Research Interests: Economic Sociology, Organizational Theory, Strategic Management, Entrepreneurship, Social Evaluation, Social Hierarchies, Mobility

Publications

Entrepreneurship and Social Mobility: Three Status Metaphors for Future Research (with Chris Rider, Brenda Myung, and Kyle McCullers)
Research in Organizational Behavior, 2023. Download paper

We consider how entrepreneurship and employment differentially shape opportunities for social mobility across people and contexts. Specifically focusing on changes in an individual’s social status, or vertical mobility, we propose three metaphors for studying entrepreneurship: (1) production (i.e., increased status); (2) preservation (i.e., maintained status); and (3) consumption (i.e., decreased status). Each metaphor features theoretical mechanisms that account for how founding an organization can facilitate inter-occupational transitions and, thus, enable status mobility. We offer a proposed research agenda for studying entrepreneurship’s role in social mobility processes, including mechanism-specific propositions at the individual and population levels of analysis as well as guidance on sampling and measurement.

Working Papers

The "Who" and "How" of Producer Authenticity: How Producers' Ascribed Identities Govern Authenticity Perceptions (Solo-authored)
Revise & Resubmit, Organization Science.

I propose the Conditional-Compensatory Framework, whereby audiences evaluate producers’ authenticity based on not only their production choices (i.e., “how one produces”), as featured in prior work, but also their ascribed identities (i.e., “who produces”). Specifically, I argue that (i) authenticity perceptions are conditional on producers’ ascribed identities (e.g., ethnicity, race), and (ii) authentic production choices may or may not compensate for producers whose identities are misaligned with audience expectations. The proposed framework is tested in a two-part study. An archival study establishes a positive correlation between identity alignment and authenticity perceptions, and an experimental study further shows that identity governs authenticity perceptions both directly, independent of production choices, and indirectly by moderating the returns of those choices. Thus, authenticity is indeed shaped by production choices but much more so by “who” makes those choices. I consider how authenticity judgments may constitute a socially legitimated basis for discrimination and further lead to producer stratification within markets, calling for a distinctly sociological view of strategy.

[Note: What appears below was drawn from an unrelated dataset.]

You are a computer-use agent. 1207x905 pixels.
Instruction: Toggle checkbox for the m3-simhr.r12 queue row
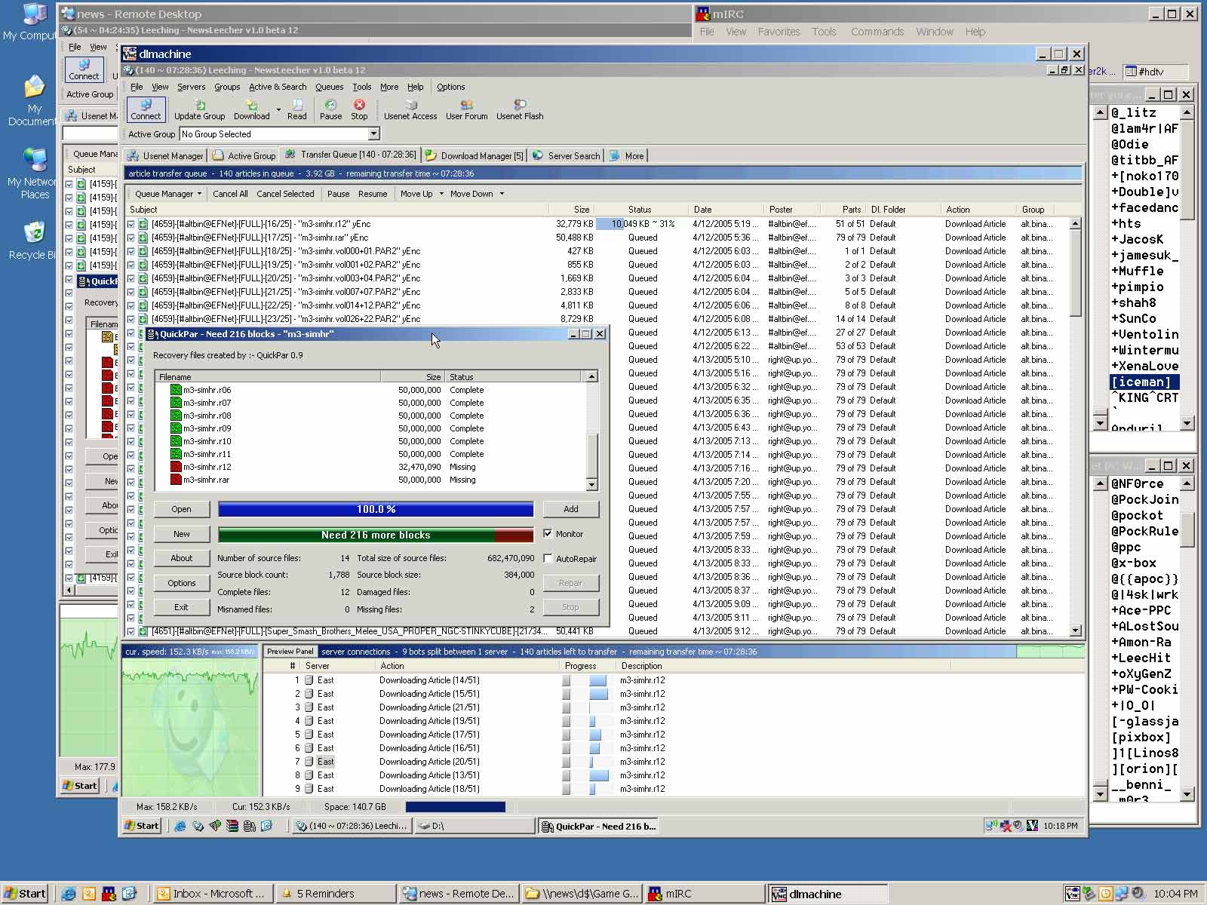[x=131, y=224]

Cultural Brokers as Appreciatos or Appropriatiors? How Identity Shapes Evaluations of Value Capture and Redistribution (Job Market Paper)

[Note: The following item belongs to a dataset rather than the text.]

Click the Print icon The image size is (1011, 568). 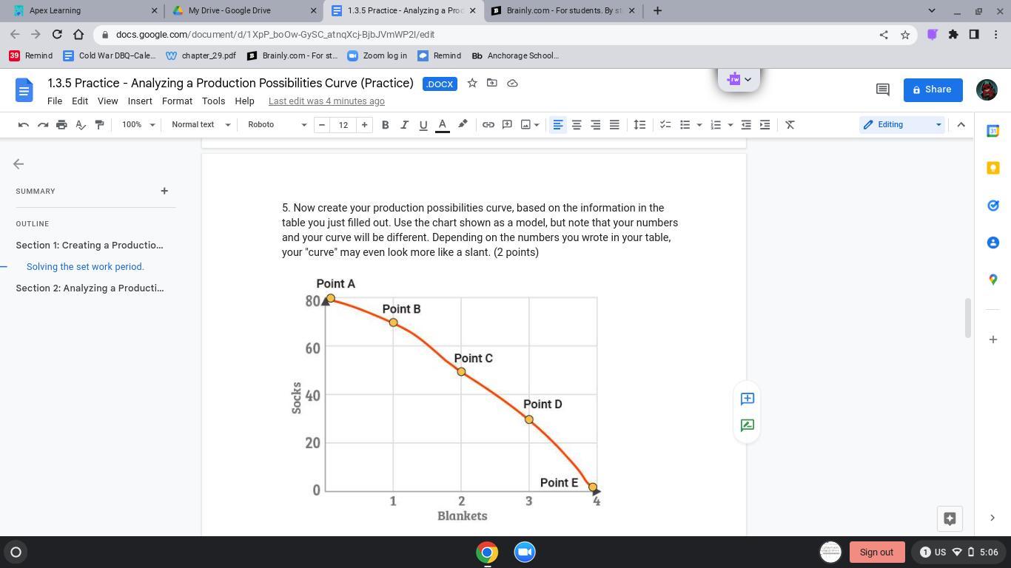(61, 125)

Cultural brokers create and capture value by introducing elements of one culture to markets in other cultures. This study considers why audiences celebrate some brokers as appreciators who recognize an offering's boundary-crossing appeal, while disparaging others as appropriators who exploit cultural divides for profit. Using a mixed-methods approach, I first analyze 150 news articles featuring cultural appropriation and appreciation cases and then inductively derive a grounded theory of how audiences evaluate brokers based on their identities (i.e., “who” intermediates the exchange) and their strategic choices (i.e., “how” brokers generate and distribute surplus). Testing my theory with pre-registered experiments on cultural art sellers, I find that evaluations are conditional on a broker’s identity but, also, that brokers can mitigate negative perceptions by capturing less or redistributing more value to the origin culture (i.e., forgoing some returns to brokerage).